This article was submitted by UKNIWM volunteer Wendy White:
The Jacksdale Soldier in 1921
Jacksdale War Memorial stands at the heart of a Nottinghamshire village, on a triangle of land at the junction of Main Road and Wagstaffe Lane. Unveiled in 1921 in memory of the men from the local districts of Jacksdale, Pye Hill and Westwood who fell in the Great War, the memorial was impressive, some 14 feet high, topped with a life-size statue of a soldier, carved from Carrara marble. And so stood the soldier in silent tribute, until one morning in early 1959, the villagers awoke to find the statue in pieces on the ground. Stories as to how it happened vary; the general consensus is that it was the result of storm damage. A public meeting was convened shortly afterwards to take suggestions as to the course of action to follow. On the advice of the local ( and original) stonemasons, J Beresford & Son, the Council decided to cap the memorial, placing two stepped tablets beneath the capping piece.
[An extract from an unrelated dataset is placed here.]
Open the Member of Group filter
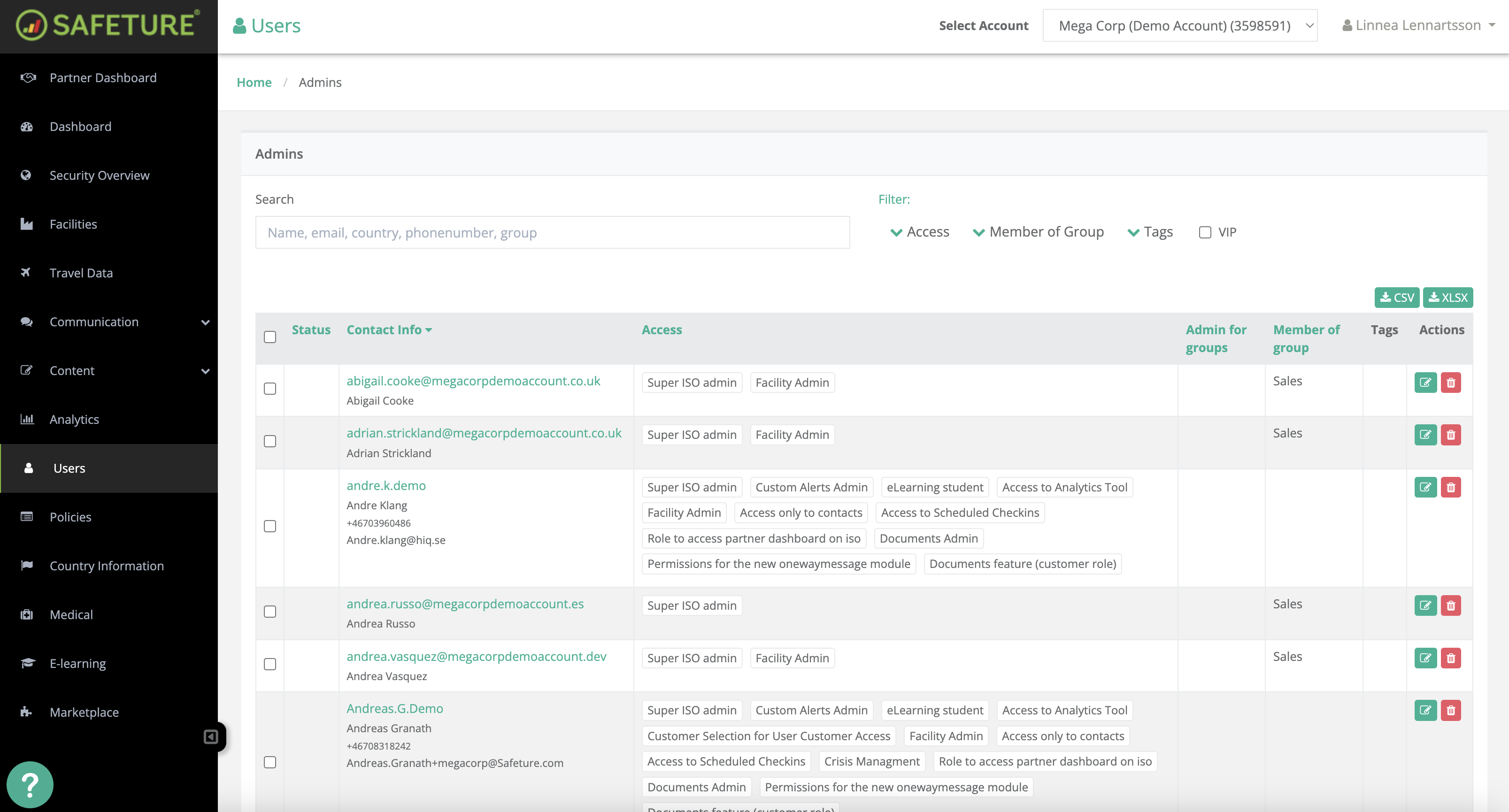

Jacksdale Memorial Following 1997 Renovation
By 1996 the memorial started to show the effects of neglect and pollution, with dirty, stained stonework and letters missing from the names and inscriptions, making them difficult to read. Action was needed to save the memorial, and the Jacksdale Memorial Restoration Group was founded. Soliciting the help of local business, public subscription and with various grants, the sum of £1,500 was raised, but this was short of the £3,000 needed. As the memorial was placed directly outside the local Co-operative buildings the company was approached. The Co-op not only pledged to provide the balance but also their own craftsmen to refurbish the stonework in time for a rededication ceremony on the 13th of April 1997.
In 2007, a local initiative was launched to bring back Jacksdale’s soldier. This was very much helped by Jeff North, a local volunteer. It appears to have been a journey not without its difficulties and frustrations; fund raising, planning permissions, structural surveys on the memorial, remedial work for safety, locating a stonemason and commissioning the new statue. The final happy outcome is that on the 14th June 2009 at 2.00 pm there will be a service of rededication when the new Soldier will be unveiled, followed by a host of community events on the day. A wonderful example of how community spirit ensures that the memory of those lost in both World Wars continues to be honoured.